Der Schachverband Württemberg trauert um sein Ehrenmitglied

eingestellt von: Holger Schröck Montag, 08. Juni 2009

Dr. G. Tobien

Dr. Günter Tobien
27.9.1931 – 1.6.2009

Der Schachverband Württemberg e.V. trauert um sein verdientes Ehrenmitglied

Dr. G. Tobien

Dr. Günter Tobien
27.9.1931 – 1.6.2009

Der gebürtige Ostpreuße war nach seinem Studium in Frankfurt berufsbedingt in mehreren Schachföderationen als Schachspieler und Schachfunktionär aktiv. So war er von 1963 bis 1965 Spieler und 1. Vorsitzender beim SV Rüsselsheim, wobei er erstmalig in Hessen die Gemeinnützigkeit seines Vereins – Schach war damals noch nicht als Sport anerkannt – durchsetzte.

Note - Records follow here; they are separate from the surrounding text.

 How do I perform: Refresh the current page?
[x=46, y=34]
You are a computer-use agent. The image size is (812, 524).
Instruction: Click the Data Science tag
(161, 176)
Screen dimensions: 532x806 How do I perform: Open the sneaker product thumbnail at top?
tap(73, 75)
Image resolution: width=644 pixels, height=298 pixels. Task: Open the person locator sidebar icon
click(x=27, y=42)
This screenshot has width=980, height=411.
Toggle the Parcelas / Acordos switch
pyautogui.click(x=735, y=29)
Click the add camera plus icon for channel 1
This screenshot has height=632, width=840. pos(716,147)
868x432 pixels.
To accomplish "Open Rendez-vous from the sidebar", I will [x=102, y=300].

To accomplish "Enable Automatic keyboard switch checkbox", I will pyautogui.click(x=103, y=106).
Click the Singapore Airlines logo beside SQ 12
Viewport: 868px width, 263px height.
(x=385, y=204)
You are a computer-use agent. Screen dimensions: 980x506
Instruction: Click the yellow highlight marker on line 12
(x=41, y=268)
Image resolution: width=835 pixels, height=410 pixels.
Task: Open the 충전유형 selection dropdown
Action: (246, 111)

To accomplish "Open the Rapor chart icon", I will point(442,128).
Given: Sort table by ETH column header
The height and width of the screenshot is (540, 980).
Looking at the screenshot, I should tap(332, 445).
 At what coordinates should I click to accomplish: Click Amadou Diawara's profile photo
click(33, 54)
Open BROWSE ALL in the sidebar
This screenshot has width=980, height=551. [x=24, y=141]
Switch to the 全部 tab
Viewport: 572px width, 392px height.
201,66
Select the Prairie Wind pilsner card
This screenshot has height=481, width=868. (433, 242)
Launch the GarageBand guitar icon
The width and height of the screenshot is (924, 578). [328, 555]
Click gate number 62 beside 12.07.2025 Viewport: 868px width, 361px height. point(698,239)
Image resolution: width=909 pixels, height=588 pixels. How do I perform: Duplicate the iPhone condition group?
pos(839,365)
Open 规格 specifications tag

Von 1965 bis 1969 war er aktives Mitglied in mehreren Schachvereinen, u.a. im Club de Ajedrez Tarrasa/Spanien und im TUS Bremen-Huchting. Als er sich Anfang der 70-er Jahre beruflich nach Württemberg veränderte, trat er dem SV Herrenberg als Mitglied bei und war zusammen mit Gert Schmid der Initiator bei der Neugründung des Schachbezirks Stuttgart und der Gründung des Schachkreises Stuttgart West. Zudem war er maßgeblich bei der Wiederbelebung der Schachvereine Leonberg und Weil der Stadt beteiligt. Als einer der Gründungsväter der SG Schönbuch im Jahre 1982 und lange Jahre als dort treibende Kraft verschaffte er sich in und außerhalb dieses Vereins hohes Ansehen.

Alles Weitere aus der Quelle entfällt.